DATA Start Marker

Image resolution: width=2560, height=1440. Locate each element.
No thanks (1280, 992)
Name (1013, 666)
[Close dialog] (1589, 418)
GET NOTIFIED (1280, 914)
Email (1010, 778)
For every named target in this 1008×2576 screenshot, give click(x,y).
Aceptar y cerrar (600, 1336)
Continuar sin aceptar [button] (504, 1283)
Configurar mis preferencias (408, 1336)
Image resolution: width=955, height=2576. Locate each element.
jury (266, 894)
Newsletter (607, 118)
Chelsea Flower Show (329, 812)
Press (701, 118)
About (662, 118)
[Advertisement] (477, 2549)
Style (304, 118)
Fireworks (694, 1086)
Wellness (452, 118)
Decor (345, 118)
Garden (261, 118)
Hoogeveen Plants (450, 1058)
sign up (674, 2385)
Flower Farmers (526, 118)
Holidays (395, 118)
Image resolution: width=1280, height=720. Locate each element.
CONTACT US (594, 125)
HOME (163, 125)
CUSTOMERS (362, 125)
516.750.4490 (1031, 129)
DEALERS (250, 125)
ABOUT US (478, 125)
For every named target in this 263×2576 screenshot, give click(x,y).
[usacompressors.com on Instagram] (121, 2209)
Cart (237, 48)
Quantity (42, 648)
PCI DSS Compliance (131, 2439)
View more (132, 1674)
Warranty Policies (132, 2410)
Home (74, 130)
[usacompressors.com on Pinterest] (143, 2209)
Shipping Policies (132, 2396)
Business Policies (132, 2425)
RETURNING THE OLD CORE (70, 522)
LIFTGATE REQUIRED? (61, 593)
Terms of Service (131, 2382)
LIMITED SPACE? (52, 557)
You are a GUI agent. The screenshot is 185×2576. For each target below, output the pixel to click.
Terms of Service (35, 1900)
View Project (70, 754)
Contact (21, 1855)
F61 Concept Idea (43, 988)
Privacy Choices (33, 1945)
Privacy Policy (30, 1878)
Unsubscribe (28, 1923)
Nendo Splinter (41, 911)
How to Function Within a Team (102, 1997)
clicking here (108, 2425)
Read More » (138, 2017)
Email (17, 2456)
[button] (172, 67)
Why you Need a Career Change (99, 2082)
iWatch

DATA End Marker

List, from the entries above, every line in which the word "height" shows up.

COMPLETED EXERCISE ->
Image resolution: width=2560, height=1440. Locate each element.
Image resolution: width=955, height=2576. Locate each element.
Image resolution: width=1280, height=720. Locate each element.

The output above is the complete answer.